> _Text section_:

AI Myths People Still Believe (and Why They’re Wrong)

I still remember the first time I used AI during the “boom” phase, hoping to polish my notoriously blunt writing for college. It felt magical to watch a machine transform my horrible scientific papers into something worthy of a Nobel Prize.

Back then, I never imagined I’d soon be using a tool like ChatGPT to refine half-baked code snippets for Old School RuneScape botting — code that I mostly hacked together from StackOverflow — but soon I found myself making more complex scripts.

Granted, early versions of ChatGPT were a nightmare with large inputs: I’d feed an entire chapter of my novel, and it would butcher the text — chop it down and alter the tone. It would also give me tiny pieces of code fragments with zero context.People warned me I’d never learn to fix my own code if I relied on AI too much, but ironically, I was already winging it with random StackOverflow advice.

At least ChatGPT made me think about how to structure an API call, so in a twisted way, it helped me grow more than it stifled me.

Of course, skeptics — often from the political right — keep scoffing at AI like it’s some futuristic boogeyman. Meanwhile, I credit it with helping me build a functional website, run multiple businesses from my living room, manage finances, and achieve a seven-figure investment portfolio.

> _Required action 1_:
In the AI myths piece, repeat the passage from "Granted, early versions" to "it stifled me.", swapping "ChatGPT" for "the chatbot".
> _Required action 2_:
Based on the AI myths piece, mark each statement yes or no and quote the words that decide it. (a) The writer's code for Old School RuneScape botting came mostly from StackOverflow. (b) Early versions of ChatGPT handled a whole chapter of the writer's novel well. (c) The writer credits AI with helping build a functional website.

> _Records shown_:
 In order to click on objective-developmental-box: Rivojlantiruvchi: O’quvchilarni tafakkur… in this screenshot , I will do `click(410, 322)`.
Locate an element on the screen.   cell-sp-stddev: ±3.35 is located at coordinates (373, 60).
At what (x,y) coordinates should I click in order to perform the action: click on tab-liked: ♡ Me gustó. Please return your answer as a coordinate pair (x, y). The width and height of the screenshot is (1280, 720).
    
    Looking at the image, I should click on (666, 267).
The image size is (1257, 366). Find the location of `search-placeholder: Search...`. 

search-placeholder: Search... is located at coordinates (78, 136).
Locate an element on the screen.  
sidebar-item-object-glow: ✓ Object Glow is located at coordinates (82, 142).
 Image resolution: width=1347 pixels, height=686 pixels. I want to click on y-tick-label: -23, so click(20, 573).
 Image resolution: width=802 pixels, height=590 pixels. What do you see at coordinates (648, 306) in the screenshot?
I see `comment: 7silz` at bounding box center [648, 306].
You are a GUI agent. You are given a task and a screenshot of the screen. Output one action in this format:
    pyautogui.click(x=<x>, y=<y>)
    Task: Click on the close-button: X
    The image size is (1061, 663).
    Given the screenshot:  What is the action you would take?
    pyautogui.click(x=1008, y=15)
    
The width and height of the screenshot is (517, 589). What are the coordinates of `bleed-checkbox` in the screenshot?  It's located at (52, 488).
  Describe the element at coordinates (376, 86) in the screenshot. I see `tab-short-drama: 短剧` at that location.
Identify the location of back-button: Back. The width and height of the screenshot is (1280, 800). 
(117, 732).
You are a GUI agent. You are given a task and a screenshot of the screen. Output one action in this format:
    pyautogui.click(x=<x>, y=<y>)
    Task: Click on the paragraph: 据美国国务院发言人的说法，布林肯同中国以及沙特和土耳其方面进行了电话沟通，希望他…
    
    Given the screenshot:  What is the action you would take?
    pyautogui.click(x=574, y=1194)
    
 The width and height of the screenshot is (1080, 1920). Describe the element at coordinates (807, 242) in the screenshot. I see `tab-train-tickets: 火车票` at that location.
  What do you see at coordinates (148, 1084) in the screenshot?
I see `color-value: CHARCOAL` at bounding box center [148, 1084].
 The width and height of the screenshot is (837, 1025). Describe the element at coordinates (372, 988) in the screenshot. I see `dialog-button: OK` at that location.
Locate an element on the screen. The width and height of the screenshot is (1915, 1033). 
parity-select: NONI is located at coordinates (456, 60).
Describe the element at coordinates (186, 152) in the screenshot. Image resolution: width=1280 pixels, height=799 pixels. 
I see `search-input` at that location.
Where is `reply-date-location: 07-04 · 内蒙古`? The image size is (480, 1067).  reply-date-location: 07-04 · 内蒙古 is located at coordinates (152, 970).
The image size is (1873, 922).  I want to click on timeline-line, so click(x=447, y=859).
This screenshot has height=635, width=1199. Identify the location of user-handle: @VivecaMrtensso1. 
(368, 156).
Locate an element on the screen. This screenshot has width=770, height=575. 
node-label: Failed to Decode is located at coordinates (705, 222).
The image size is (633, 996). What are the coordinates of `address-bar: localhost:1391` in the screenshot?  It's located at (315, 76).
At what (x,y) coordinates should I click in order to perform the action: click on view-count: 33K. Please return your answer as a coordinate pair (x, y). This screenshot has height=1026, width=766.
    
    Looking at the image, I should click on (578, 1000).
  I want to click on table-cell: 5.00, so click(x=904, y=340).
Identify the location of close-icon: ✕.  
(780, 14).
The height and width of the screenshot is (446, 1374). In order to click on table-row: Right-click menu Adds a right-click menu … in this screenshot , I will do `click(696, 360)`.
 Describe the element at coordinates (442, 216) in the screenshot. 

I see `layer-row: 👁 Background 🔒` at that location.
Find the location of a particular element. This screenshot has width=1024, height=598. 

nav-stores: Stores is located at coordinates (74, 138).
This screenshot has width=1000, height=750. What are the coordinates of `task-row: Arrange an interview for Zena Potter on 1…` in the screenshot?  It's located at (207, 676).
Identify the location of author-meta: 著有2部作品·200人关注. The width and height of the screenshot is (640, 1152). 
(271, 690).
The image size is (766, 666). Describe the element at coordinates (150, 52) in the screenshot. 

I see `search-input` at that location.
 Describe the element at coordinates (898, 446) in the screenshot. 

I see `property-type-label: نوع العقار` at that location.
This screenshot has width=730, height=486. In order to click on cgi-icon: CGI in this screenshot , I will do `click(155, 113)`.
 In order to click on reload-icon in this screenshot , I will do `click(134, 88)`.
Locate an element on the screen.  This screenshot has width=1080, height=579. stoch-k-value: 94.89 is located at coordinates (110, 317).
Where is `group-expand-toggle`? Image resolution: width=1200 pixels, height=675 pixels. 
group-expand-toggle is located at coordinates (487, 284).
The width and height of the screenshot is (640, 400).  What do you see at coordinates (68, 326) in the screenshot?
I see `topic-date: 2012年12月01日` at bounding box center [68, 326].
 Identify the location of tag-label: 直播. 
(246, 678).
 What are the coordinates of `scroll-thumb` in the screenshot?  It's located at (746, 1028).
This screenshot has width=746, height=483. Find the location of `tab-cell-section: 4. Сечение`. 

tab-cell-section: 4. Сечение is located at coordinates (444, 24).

> _Answer box 1_:
Granted, early versions of the chatbot were a nightmare with large inputs: I’d feed an entire chapter of my novel, and it would butcher the text — chop it down and alter the tone. It would also give me tiny pieces of code fragments with zero context.People warned me I’d never learn to fix my own code if I relied on AI too much, but ironically, I was already winging it with random StackOverflow advice.

At least the chatbot made me think about how to structure an API call, so in a twisted way, it helped me grow more than it stifled me.

> _Answer box 2_:
(a) Yes: "code that I mostly hacked together from StackOverflow"
(b) No: "it would butcher the text — chop it down and alter the tone"
(c) Yes: "I credit it with helping me build a functional website"